§ What needs to be done: Lines in the listing below containing the string "dimensions" are to be identified and copied.

§ Records shown:
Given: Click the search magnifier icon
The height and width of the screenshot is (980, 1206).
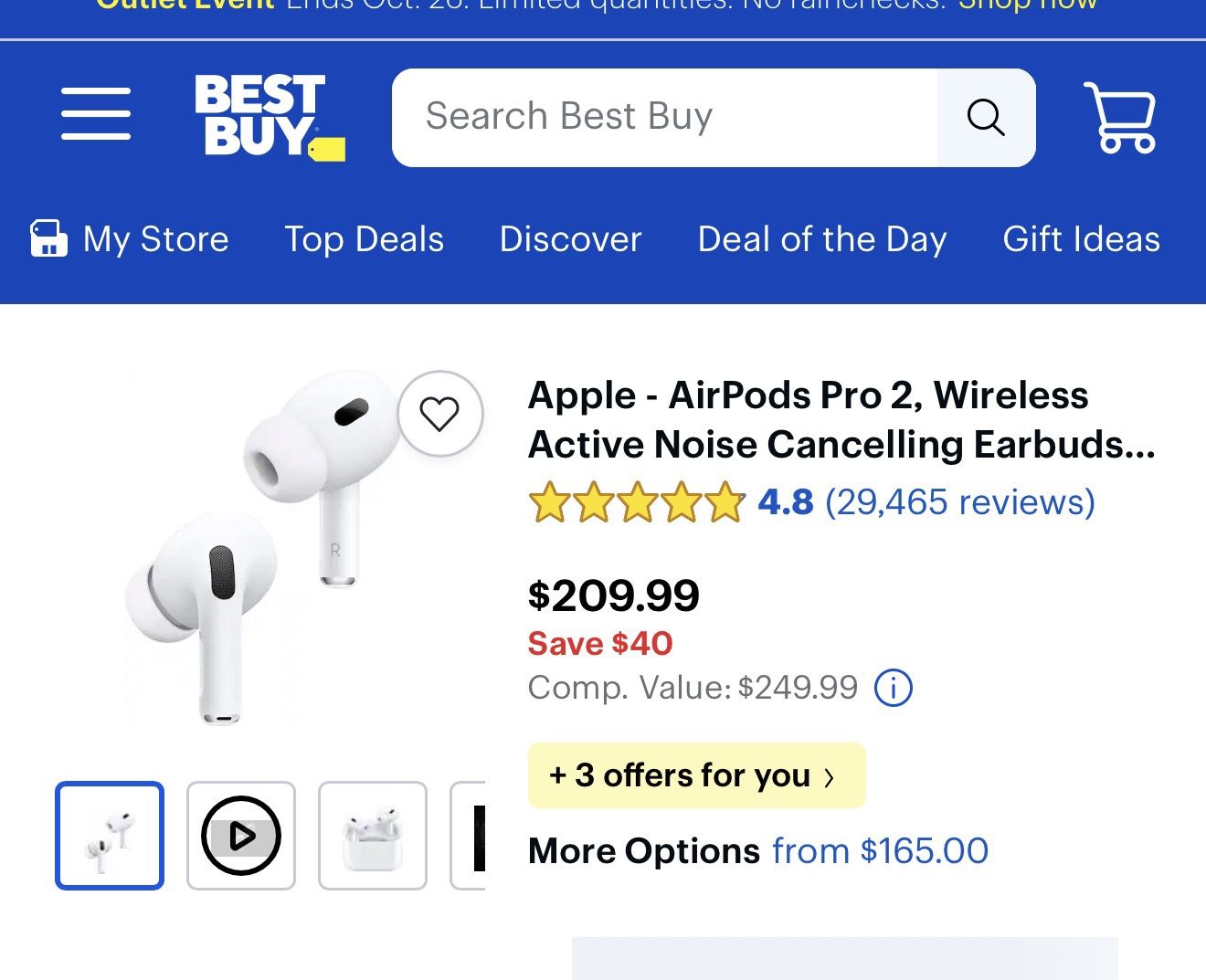Looking at the screenshot, I should pyautogui.click(x=985, y=116).
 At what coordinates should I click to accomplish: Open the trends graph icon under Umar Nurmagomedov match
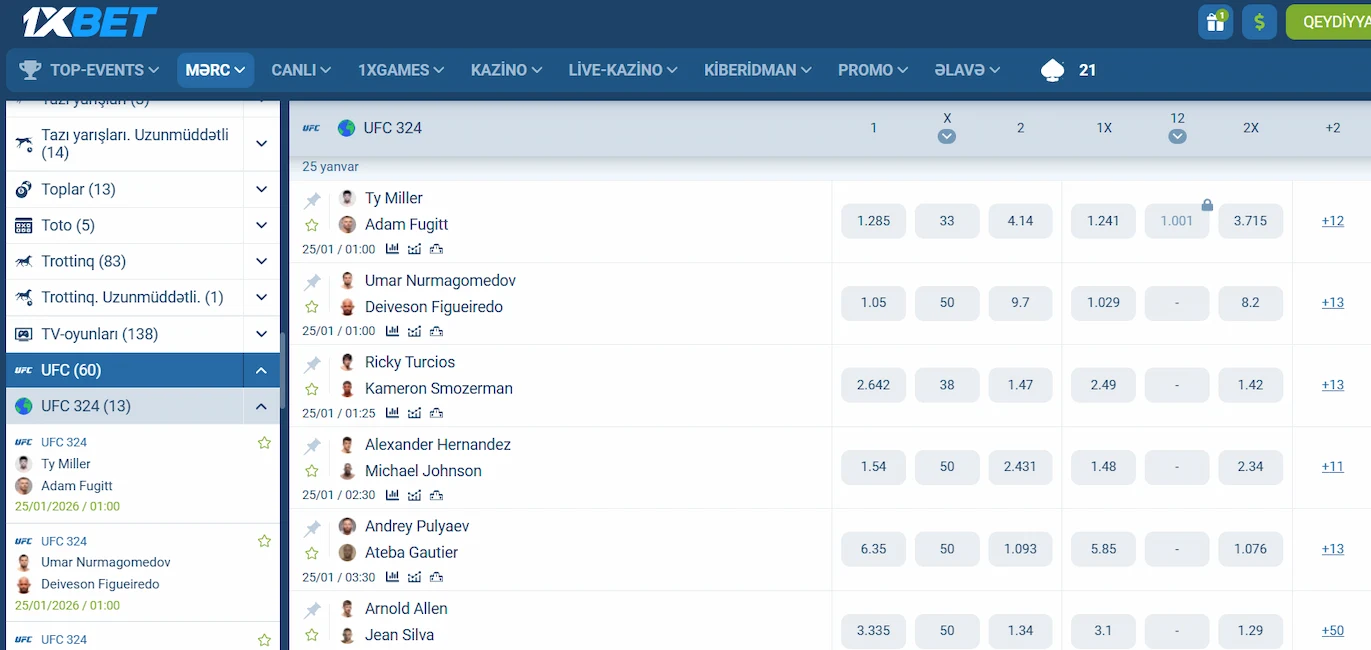[x=414, y=331]
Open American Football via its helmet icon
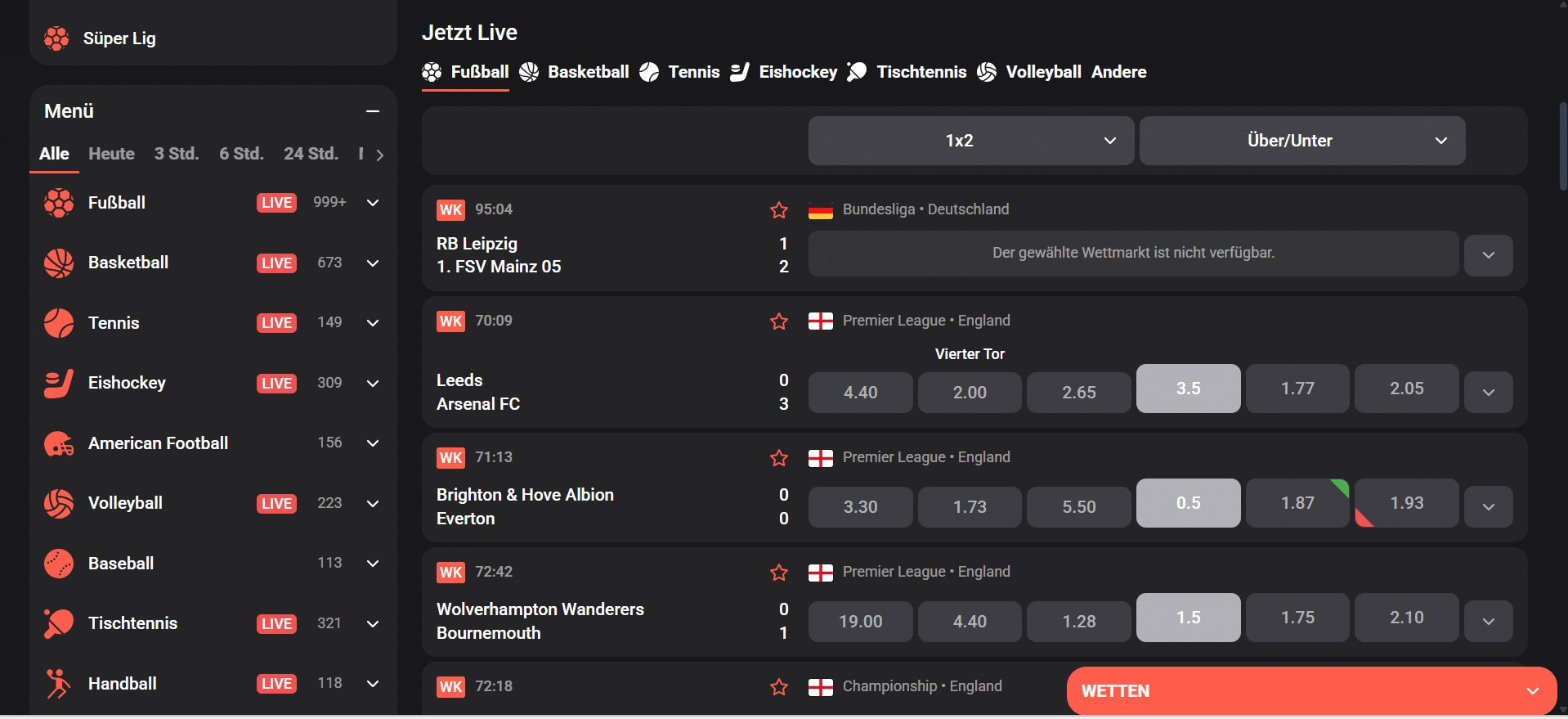1568x719 pixels. (x=59, y=443)
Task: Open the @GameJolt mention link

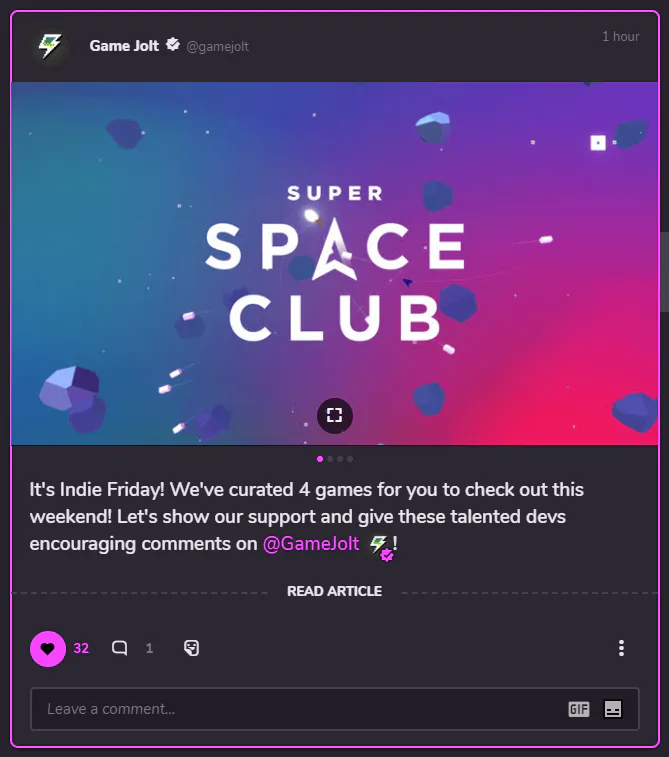Action: click(x=311, y=544)
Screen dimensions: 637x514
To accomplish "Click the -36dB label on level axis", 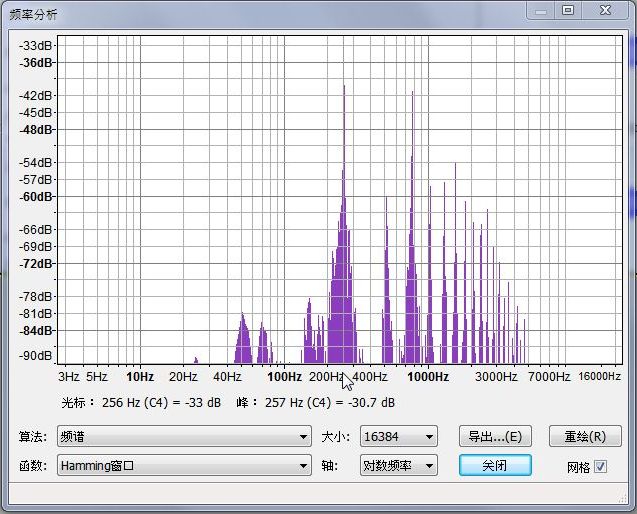I will 37,63.
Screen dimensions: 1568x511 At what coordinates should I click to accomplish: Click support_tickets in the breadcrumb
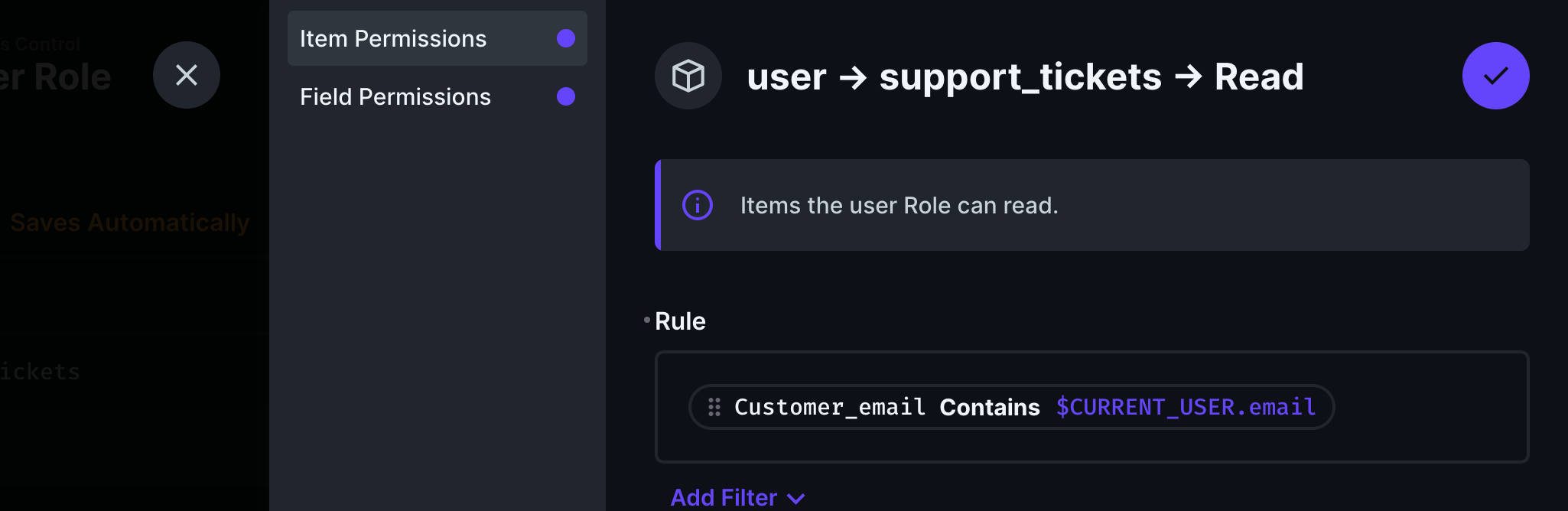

§ Answer section:
Screen dimensions: 637x514
Screen dimensions: 1568x511 At what coordinates should I click to accomplish: Click support_tickets in the breadcrumb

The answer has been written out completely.